Deutsche Kinder- und Jugendstiftung (DKJS) fordert: Jetzt in Teilhabe und Bildung investieren
27.02.2025
Berlin
- Junge Menschen fühlen sich von den etablierten demokratischen Parteien nicht mehr angesprochen und ernst genommen.
- Die DKJS fordert einen stärkeren Fokus auf bildungspolitische Themen in den Koalitionsverhandlungen sowie Investitionen in Teilhabe und Bildung.
Berlin, den 27.02.2025 25 Prozent für Die Linke, 21 Prozent für die AfD: Das Wahlverhalten der 18- bis 24-jährigen Jung- und Erstwähler:innen macht deutlich, dass es die demokratischen Parteien der Mitte nicht mehr schaffen, junge Menschen für sich zu gewinnen und adäquat in ihre Politik einzubeziehen. Dabei bewegt die Jugend große Sorgen rund um Klimawandel, Kriegsangst und wirtschaftliche Unsicherheiten. Nur 20 Prozent glauben aber, dass ihre Anliegen ernst genommen werden. Das zeigt auch der zurückliegende Wahlkampf.
Junge Menschen wollen Gesellschaft mitgestalten und gehört werden
Über die Hälfte der Jugendlichen interessiert sich für Politik und informiert sich aktiv, über ein Drittel will sich selbst engagieren, so die Ergebnisse der Shell Jugendstudie 2024. Jedoch bestimmen aufgrund des demografischen Wandels bald diejenigen über die Zukunft, die selbst nicht mehr berufstätig sind. Die Perspektiven jungen Menschen verlieren also an Bedeutung.

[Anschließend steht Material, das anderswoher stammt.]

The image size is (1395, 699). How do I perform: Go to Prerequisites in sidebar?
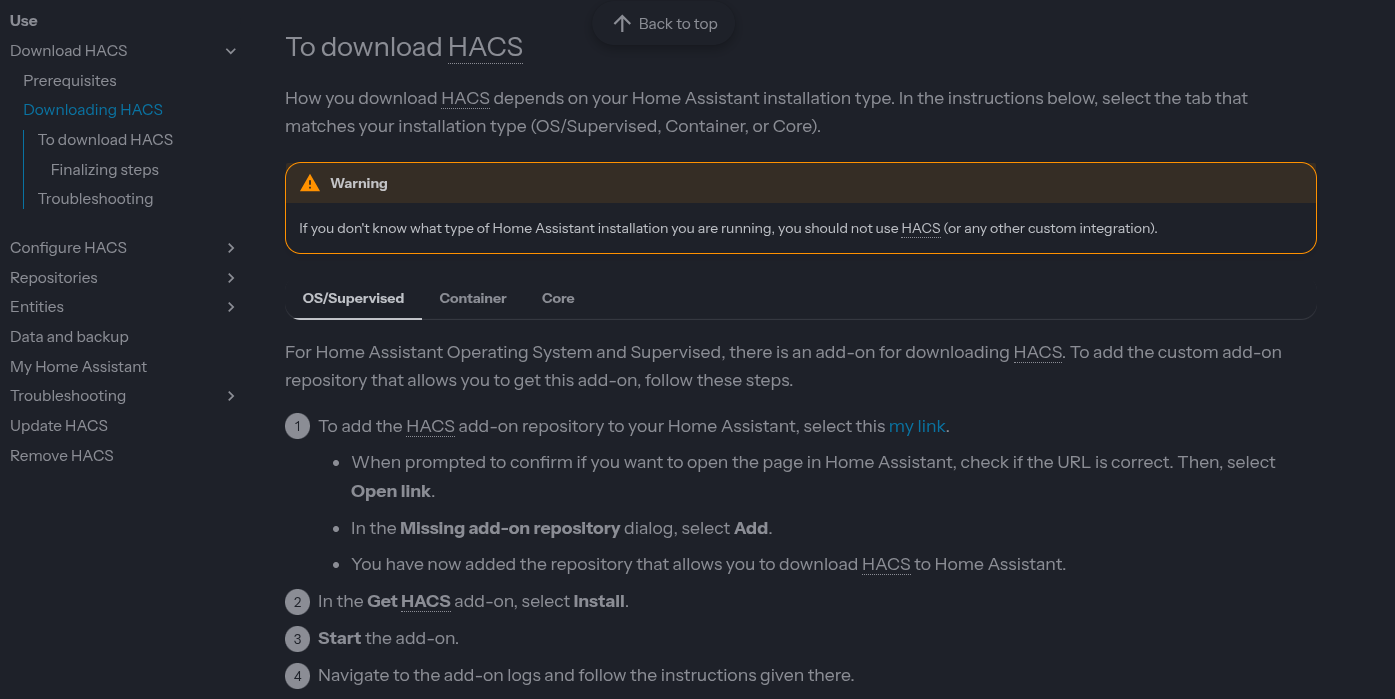point(70,80)
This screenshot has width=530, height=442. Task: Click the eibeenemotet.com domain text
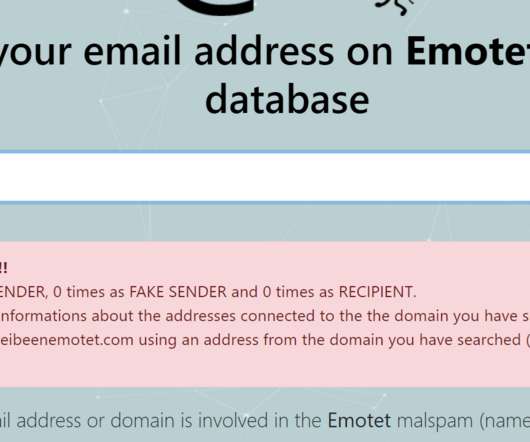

Anne Rolvering, Vorsitzende der Geschäftsführung der Deutschen Kinder- und Jugendstiftung, sagt: „In einer alternden Gesellschaft ist die Gefahr groß, dass die Interessen junger Menschen immer weniger mitgedacht werden. Viele junge Menschen fühlen sich machtlos und nicht gehört. Die konstruktive, motivierende und zutiefst demokratische Perspektive, dass ich als junger Mensch mitreden und selbst etwas verändern kann, teilen immer weniger Jugendliche.“
Polarisierung im Klassenzimmer
Die U18-Wahlen sowie die Ergebnisse der Bundestagswahl zeigen: Junge Menschen wählen vermehrt links und rechts. Diese Polarisierung erleben sie täglich in Schule und ihrem Umfeld: „Ich äußere meine Meinung kaum, weil dann blöde Sprüche kommen“, sagt eine teilnehmende Person des DKJS-Programms VoiceUp!. Schüler:innen vermissen geschützte, moderierte und diskursive Räume und Austauschformate, in denen sie gemeinsam neue Sichtweisen und Einstellungen entwickeln können. Gefragt sind qualitätsvolle Demokratiebildung und pädagogische Fachkräfte, die Meinungsdiversitäten moderieren – das zeigen die Ergebnisse der VoiceUp!-Jugendhearings. „Wir müssen ein Gemeinschaftsgefühl erzeugen, um die Demokratie wieder neu zu beleben“, so ein junger Mensch im Programm VoiceUp!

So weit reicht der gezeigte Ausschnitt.